И, как сегодня в каком-нибудь большом городе объявляют о строительстве второго футбольного стадиона, объявил:

— Нам нужно построить второй большой цирк. Я подумал, что воздвигну его у подножия Ватиканского холма, в садах моей матери. Знаешь это место, Манлий? Моя мать прекрасно ездила верхом.

В счастливые дни на Рейне она с гордостью смеялась, глядя, как её малыш вскакивает на коня «подобно варвару-скифу».

— Я велю привезти из Гелиополя — это такой огромный город — обелиск невиданной высоты. Мы поставим его как стержень этого цирка, а вокруг будут состязаться квадриги. А потом переброшу через реку новый мост в четыре пролёта, который соединит сердце Рима с подножием Ватиканского холма.

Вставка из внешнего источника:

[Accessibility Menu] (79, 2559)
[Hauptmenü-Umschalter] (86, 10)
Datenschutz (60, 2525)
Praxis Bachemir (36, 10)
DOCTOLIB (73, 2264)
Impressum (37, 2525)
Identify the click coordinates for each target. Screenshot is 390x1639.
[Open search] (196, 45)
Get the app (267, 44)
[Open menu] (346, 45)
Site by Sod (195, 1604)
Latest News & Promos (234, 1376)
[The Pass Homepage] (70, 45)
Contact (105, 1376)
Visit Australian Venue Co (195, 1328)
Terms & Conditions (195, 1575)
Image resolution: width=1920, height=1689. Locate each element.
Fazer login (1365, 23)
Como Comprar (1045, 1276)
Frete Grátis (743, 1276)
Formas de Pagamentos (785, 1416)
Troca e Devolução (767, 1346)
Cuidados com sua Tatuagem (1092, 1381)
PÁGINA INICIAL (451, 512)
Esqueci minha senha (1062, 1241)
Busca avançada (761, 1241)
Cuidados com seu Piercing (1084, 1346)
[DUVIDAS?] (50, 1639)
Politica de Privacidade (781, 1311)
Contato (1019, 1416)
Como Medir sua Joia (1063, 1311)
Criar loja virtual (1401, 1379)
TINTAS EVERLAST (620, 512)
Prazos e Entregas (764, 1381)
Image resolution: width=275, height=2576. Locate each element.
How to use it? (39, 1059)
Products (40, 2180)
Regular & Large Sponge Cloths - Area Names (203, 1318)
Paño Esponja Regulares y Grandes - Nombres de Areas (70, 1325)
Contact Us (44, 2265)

Из глубины трибуны медленно выступил знаменитый философ, приехавший из отдалённой области Иберии, Бетики, что у самых Геркулесовых столбов. Ещё издали его узнали по подчёркнуто традиционной простой тоге и высоким сапогам из чёрной кожи, которые он носил даже летом. Его звали Луций Анней, он родился в известной фамилии Сенека. Утро было довольно тёплым, и император надел одну тунику из роскошно мягкого шёлка. Он был одним из первых глав государств, кто неформально принимал гостей.

Сенека бросил взгляд на императорскую свиту, день ото дня становившуюся всё моложе и оживлённее, указал на причудливые одежды людей, теснившихся на трибунах, и заявил:

— Мудр был Тиберий, безжалостно запретивший все эти чудачества.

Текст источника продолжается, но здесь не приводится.